アヅマ タカシ   AZUMA Takashi
  東 隆
   所属   医学部 医学科(東京女子医科大学病院)
   職種   講師
言語種別 日本語
発表タイトル 当院における外傷性胸部大動脈損傷の治療経験
会議名 第47回日本心臓血管外科学会学術総会
主催者 日本心臓血管外科学会
学会区分 全国規模の学会
発表形式 ポスター掲示
講演区分 一般
発表者・共同発表者◎磯村彰吾, 中島雅人, 山田有希子, 横山裕次郎, 四方大地, 小林辰輔, 東隆, 横井良彦
発表年月日 2017/02/27
開催地
(都市, 国名)
東京都
概要 *ポスターセッション/胸部大動脈①
【目的】外傷性胸部大動脈損傷(Traumatic Thoracic Aortic Injury ; TTAI)の治療では大動脈損傷の程度と他臓器損傷を考慮した対応が必要となる。

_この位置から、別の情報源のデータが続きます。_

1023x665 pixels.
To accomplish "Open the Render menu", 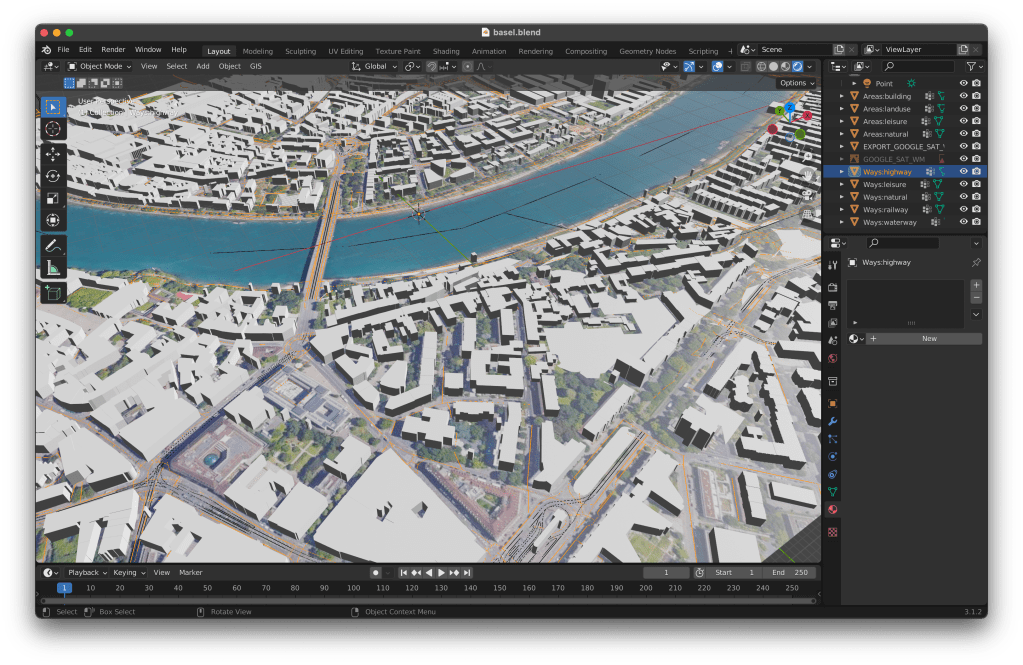I will coord(113,49).
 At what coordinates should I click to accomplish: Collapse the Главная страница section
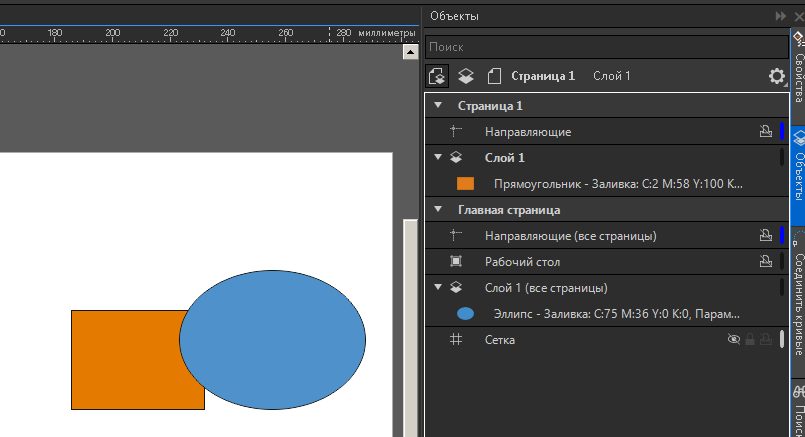tap(438, 210)
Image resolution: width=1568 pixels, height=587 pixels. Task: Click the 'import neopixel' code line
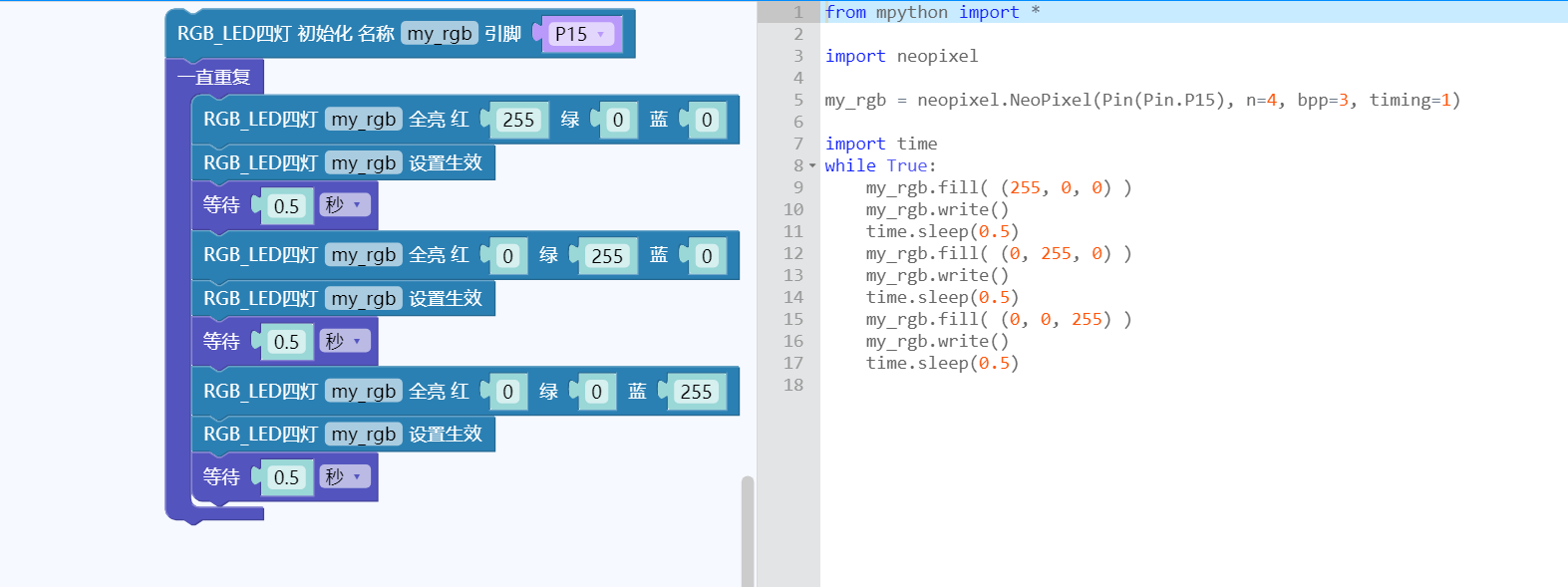[x=901, y=56]
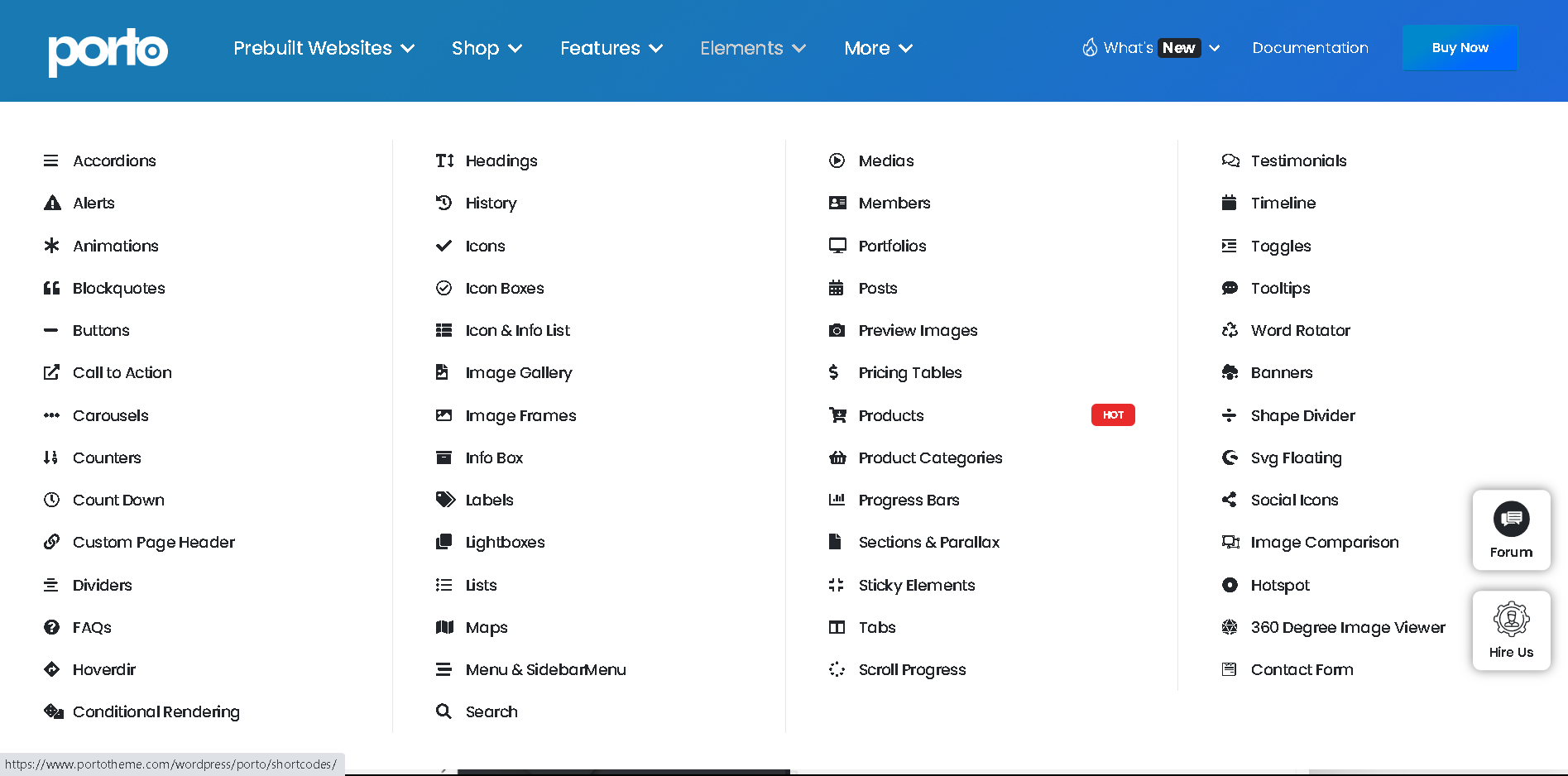Expand the Shop dropdown menu
Viewport: 1568px width, 776px height.
pyautogui.click(x=487, y=48)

当院でのTTAI治療の妥当性につき検討した。【対象】2003年1月から2016年7月までに当院に搬送されたTTAI 47例中、来院時心肺停止例を除く29例を対象とした。平均年齢58.6 (16-94)歳、受傷起点は不慮の事故25例、自傷4例であった。平均ISS (Injury severity score)は39.1±18.6、Ps(Probability of survival)は0.65±0.35であり、損傷部位は峡部19例、峡部+上行大動脈1例、峡部-下行大動脈7例、下行大動脈2例であった。【治療】当院では他臓器障害が軽度であれば緊急手術、他臓器障害がある場合はダメージコントロールを優先し、ヘパリン化が可能ならopen repair(OR), そうでない場合はTEVARを選択し、他臓器障害でバイタルが不安定、もしくは大動脈損傷が軽度な場合は保存加療としている。保存加療は 12例、Emergency room thoracotomy(ERT) 1例、手術加療は16例(TEVAR 9例、OR 7例)であった。手術時期は緊急6例、待機10例であった。【結果】全体として5例を来院後24時間以内に出血性ショックで失い、内訳はTEVAR後に1例、ERTを行った1例、保存加療中の死亡例は3例で手術非適応と判断された症例であった。生存率は保存加療群75%、手術群93.7%と有意差は認めなかった。(P=0.16) 手術治療では術後の対麻痺は無く、TEVARを行った1例を失ったが他15例は生存退院し、手術時期や手術法で生存率に有為差は認めなかった。平均手術時間はOR群で213.6±39.1分、TEVAR群で137.9±51.3分と有意にTEVAR群で短かった。(P<0.05)2013年前後で当院ではOR / TEVAR 5例/2例から2例/6例へとTEVARの割合が増え、保存加療を含めた生存率は77.8%(n=18)から91%(n=11)と有意差はないものの改善傾向にあった。【結語】ORと比較しTEVARでは短時間かつ最小限のヘパリン化で施行できるため主流な治療法となってきており当院でもその傾向が見られた。手術成績は概ね良好であり当院の治療方針は妥当なものであったと考えられた。